For the last year or so, it has been suggested by Google that mobile searches would comfortably overtake the desktop alternative by the end of 2015. Although some sceptics suggested that this process may take longer (especially the renaissance that has recently been enjoyed by the desktop platform as a gaming and productivity resource), Google recently confirmed that their predication came to fruition ahead of schedule. This is also prevalent across a number of international countries, meaning that mobile searches are now a primary consideration for brands, business owners and marketers.

If we delve deeper into the rising prevalence of mobile platforms, we see that more Google searches take place of mobile devices than desktops in 10 major countries. These include both the U.S. and Japan, which lead the way as innovators in the international technology and mobile marketplaces. With nations such as the UK following suit, this is a trend that will continue to gather momentum over the course of the next 18 months as mobile platforms become increasingly Omni-potent around the world.

It is here that we need to make a key distinction regarding this data, as Google typically groups tablets with desktop and considers smartphones as a separate entity. This is unusual within the technology market, which typically categorises both smartphones and tablets as mobile devices. This adds an interesting dimension to the latest figures, simply because the emergence of the mobile platform as the primary driver of Google searches relies entirely on smartphone user activity. If you were to consider tablets as part of the mobile equation, the statistics would be even more impressive and identify an even more telling shift.

In fact, Comscore previously released a report and supporting graphic for total search volumes in the U.S. This offers a telling insight into the global marketplace, which tends to follow the patterns and behaviours established in America and the Asia Pacific region. According to the intelligence released by the firm, U.S. based mobile queries (inclusive of both tablets and smartphones) accounted for an estimated 29% of all searches completed in 2014. This represented a large increase from the previous years’ figures, and it underlines how the mobile platform is becoming increasingly dominant.

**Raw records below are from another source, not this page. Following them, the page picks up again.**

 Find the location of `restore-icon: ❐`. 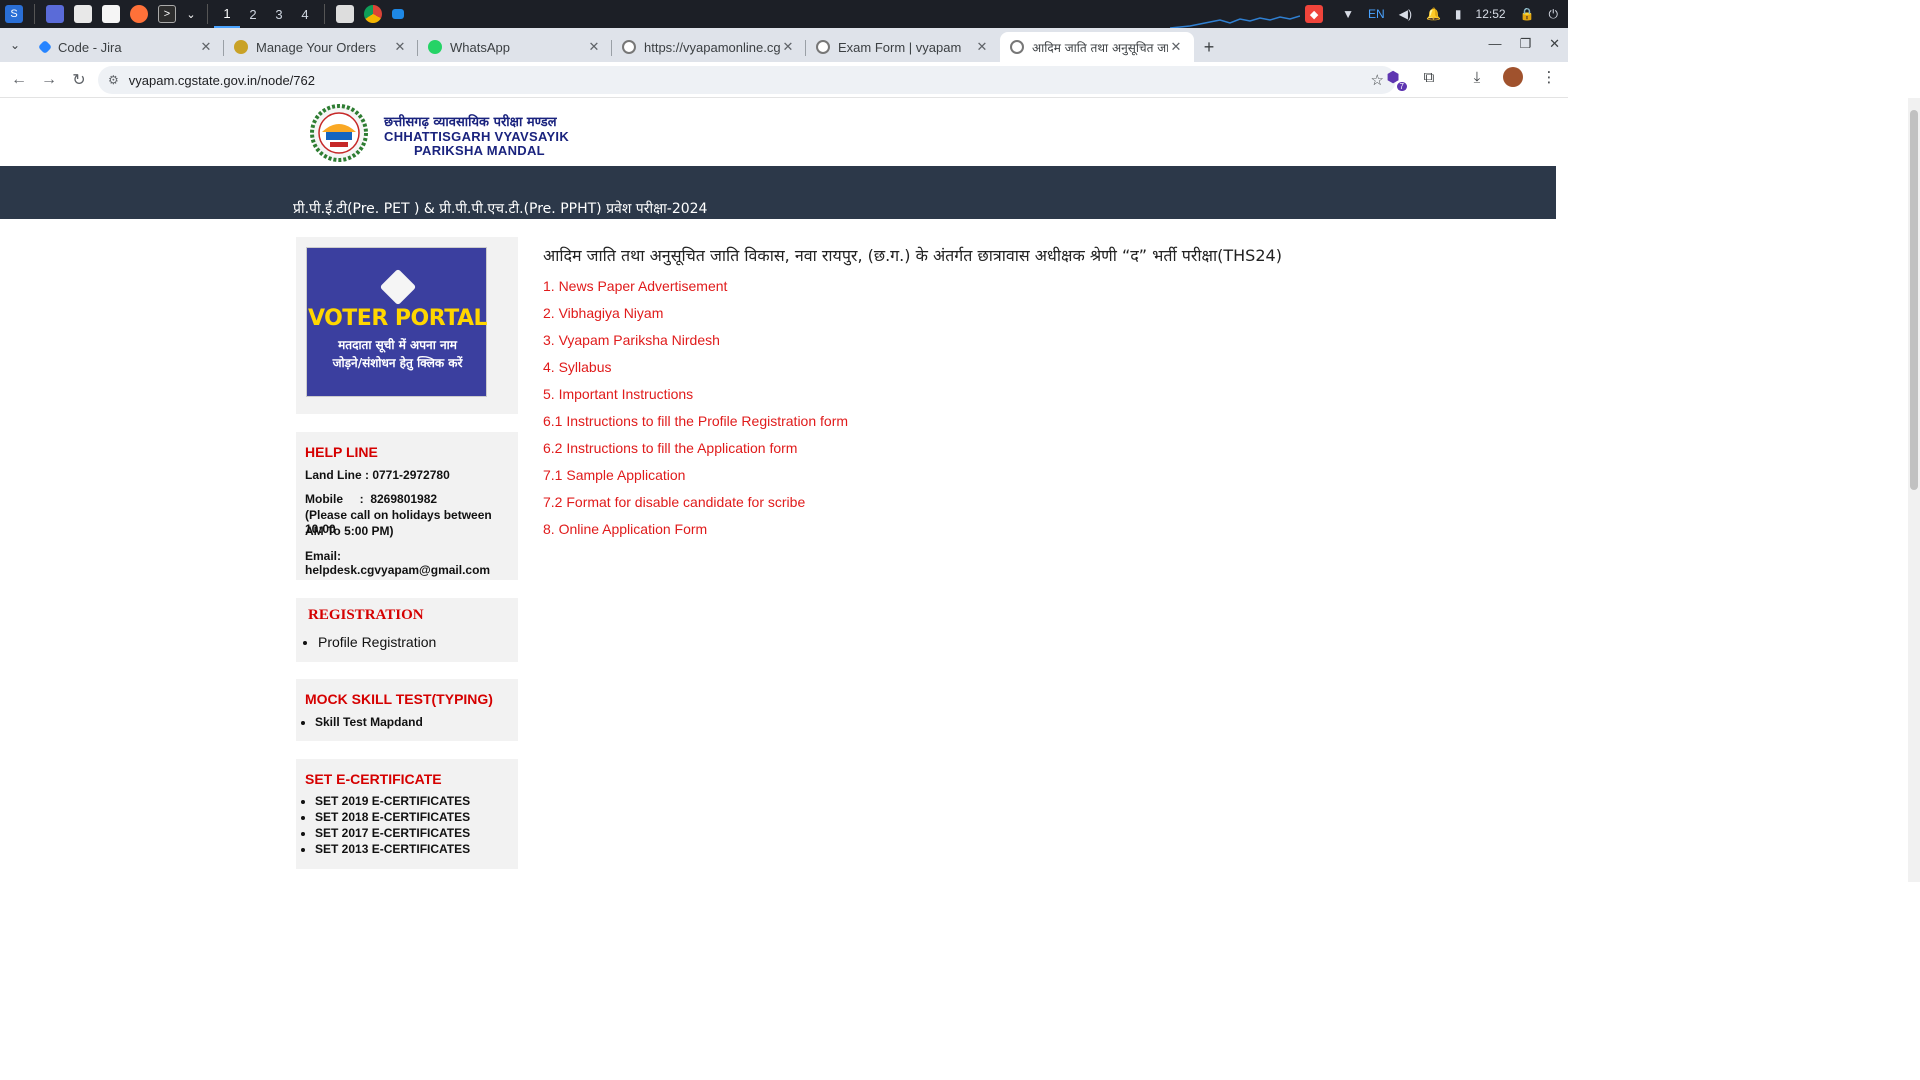

restore-icon: ❐ is located at coordinates (1525, 44).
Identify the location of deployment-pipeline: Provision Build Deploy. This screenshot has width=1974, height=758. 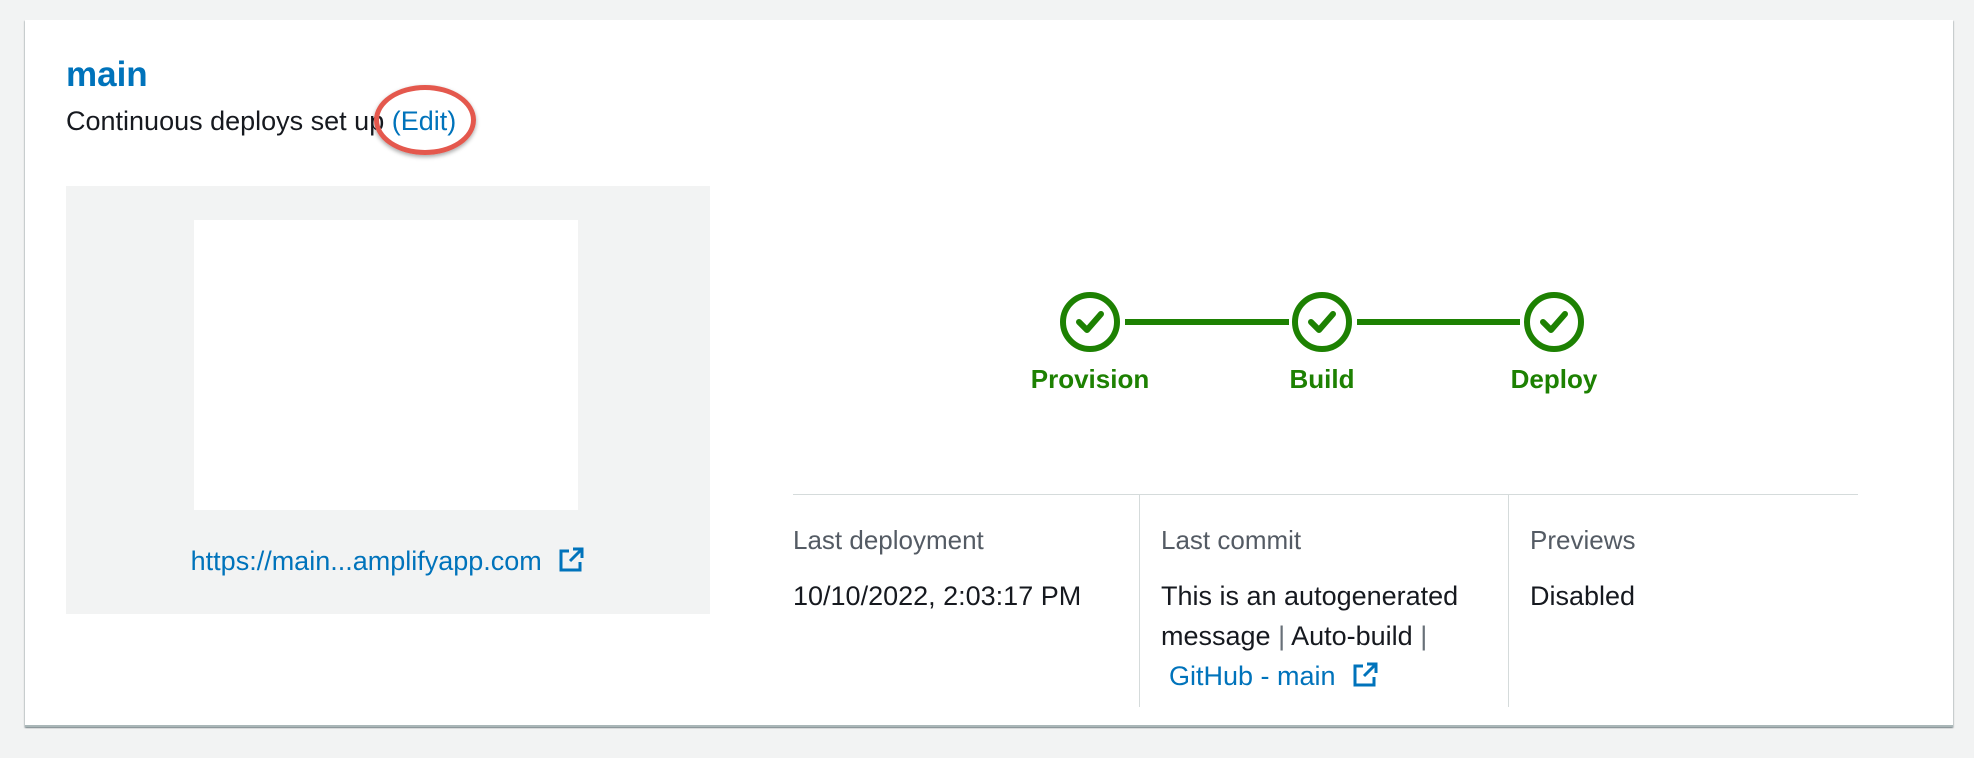
(1310, 357).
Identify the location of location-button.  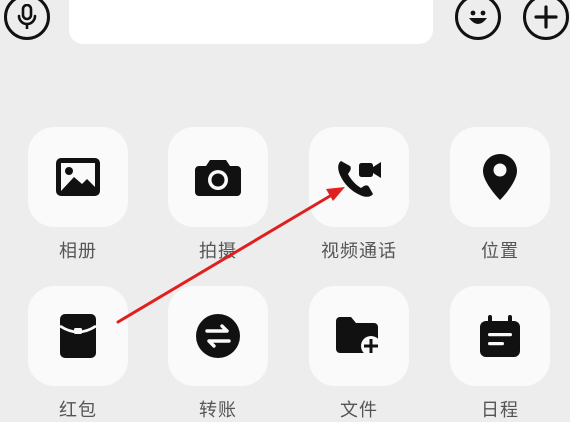
(500, 177).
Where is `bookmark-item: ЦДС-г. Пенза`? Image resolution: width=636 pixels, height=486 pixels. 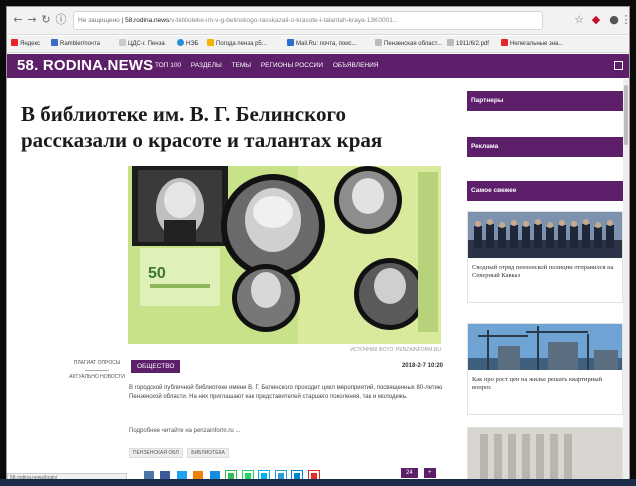 bookmark-item: ЦДС-г. Пенза is located at coordinates (142, 44).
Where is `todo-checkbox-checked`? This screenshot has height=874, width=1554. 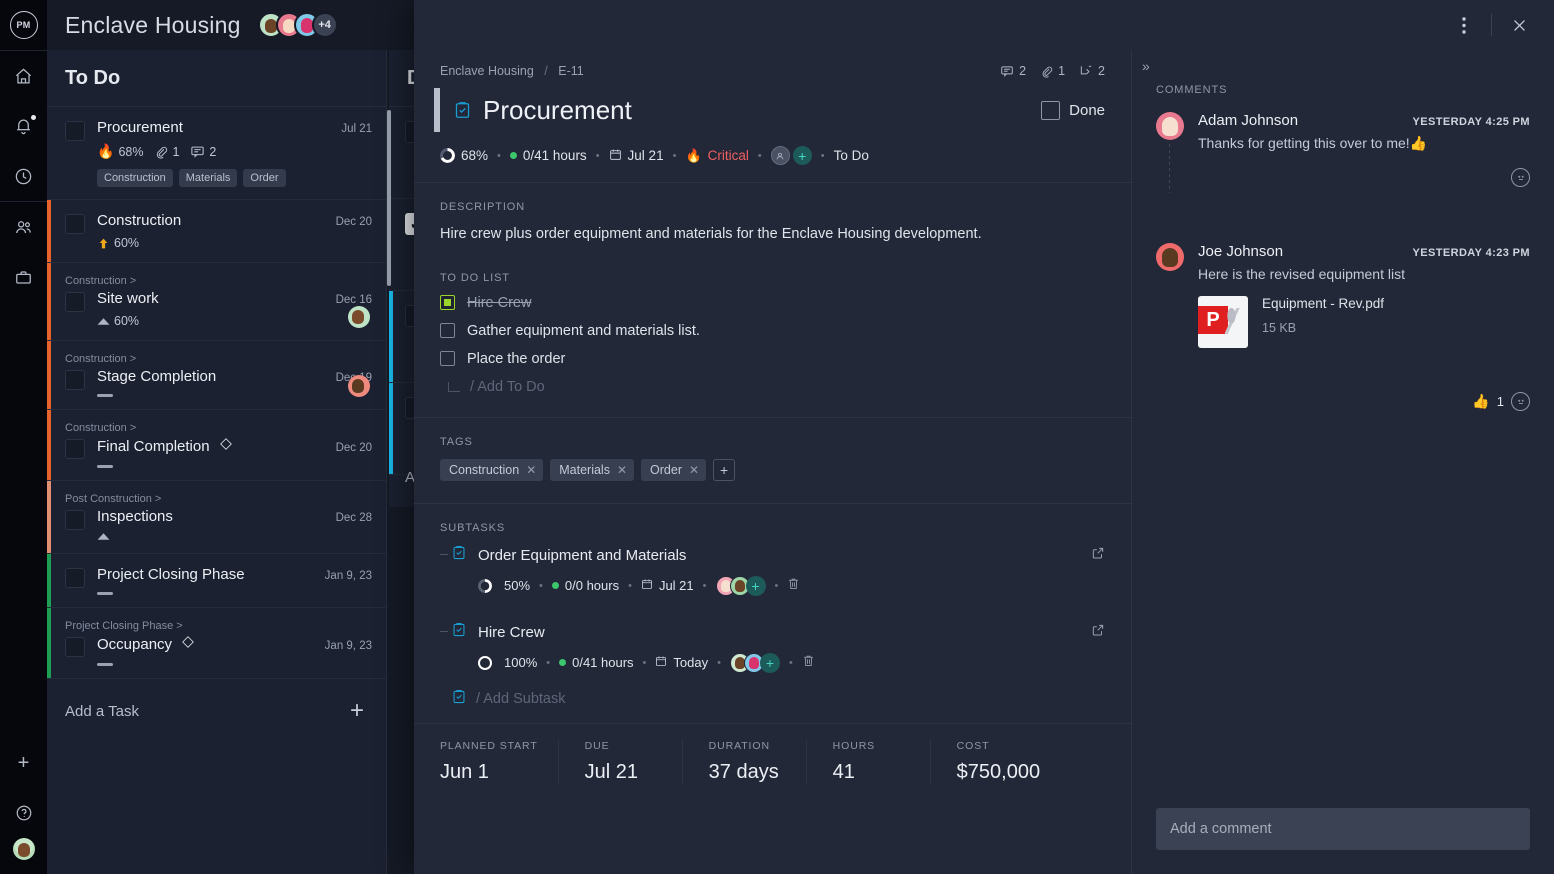 todo-checkbox-checked is located at coordinates (448, 303).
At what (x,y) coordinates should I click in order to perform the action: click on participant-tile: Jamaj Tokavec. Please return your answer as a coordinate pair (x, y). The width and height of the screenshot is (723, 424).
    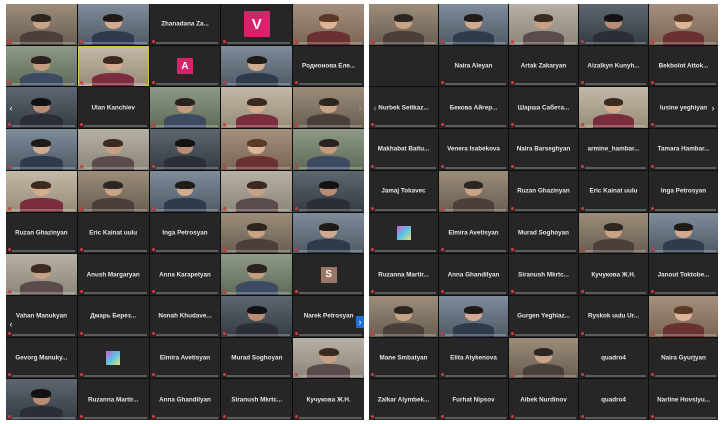
    Looking at the image, I should click on (404, 191).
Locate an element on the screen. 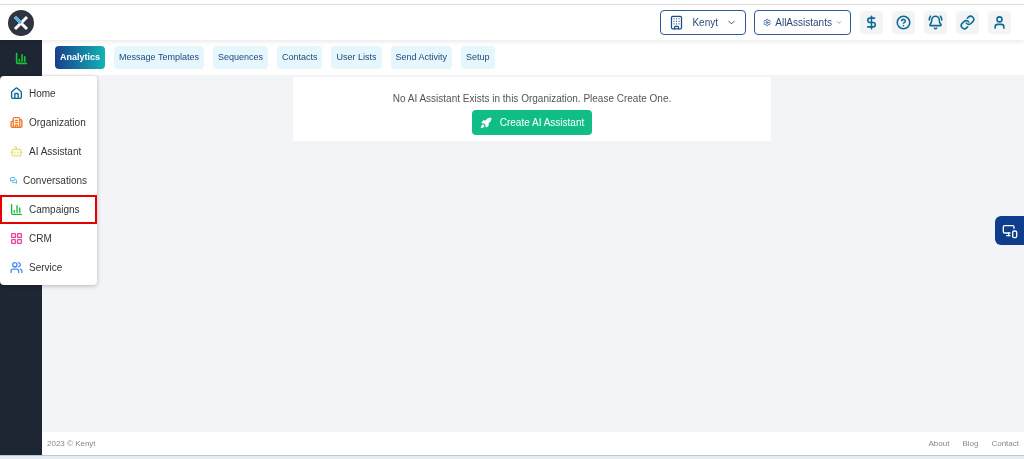 This screenshot has width=1024, height=459. footer-link: Blog is located at coordinates (970, 444).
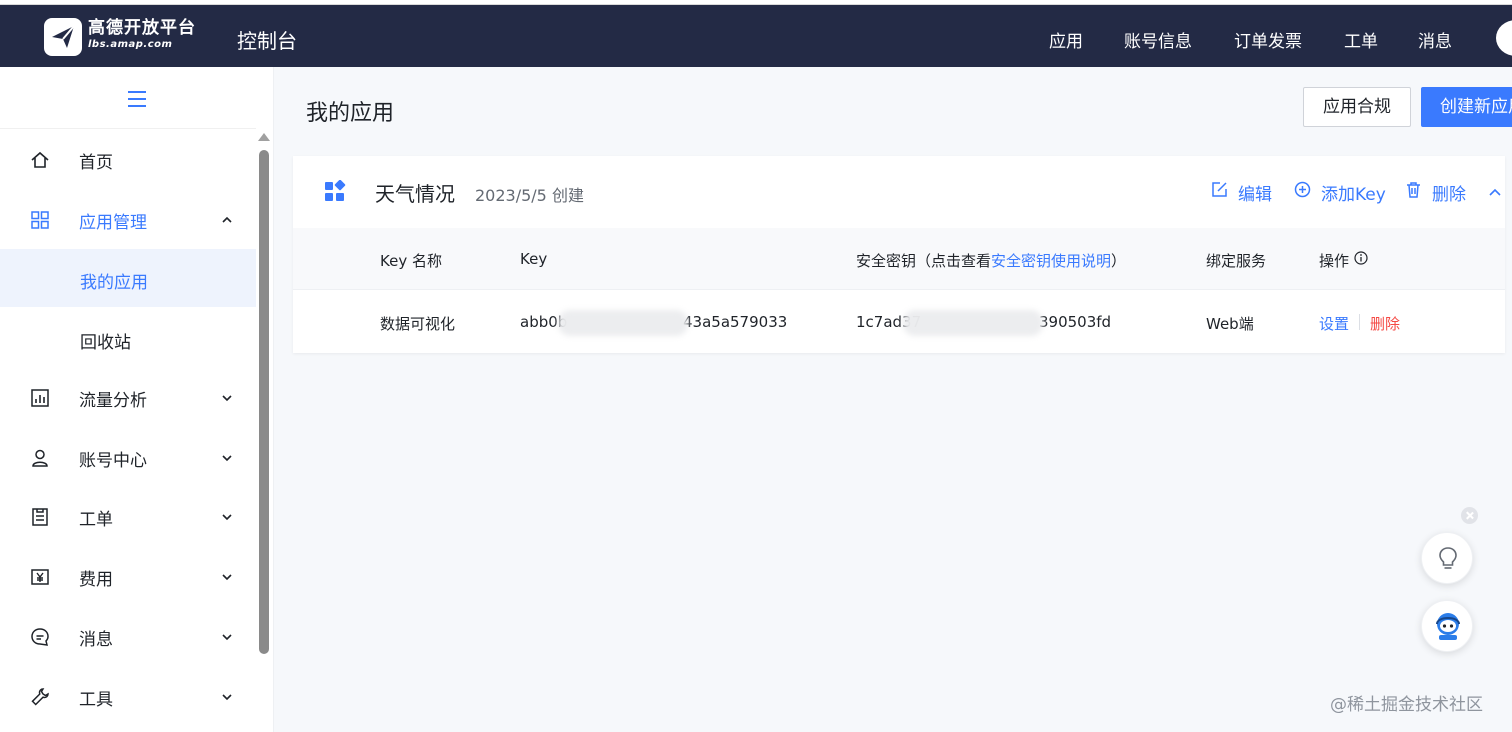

Above all else, it is interesting to note that this represents wider growth in the mobile market as a whole. When you consider the emergence of popular casino games on Android and Apple, for example, there is a clear precedent for mobile platforms growing to supersede traditional desktop and laptop mediums. This is another trend that continues to progress along an upward curve, with the value of the remote gaming sector expected to exceed $182.8 billion on 2015 thanks primarily to the flexibility, accessibility and immersive nature of mobile experiences.

If these trends continue for the foreseeable future, we can expect mobile devices to potentially render desktops obsolete in the future.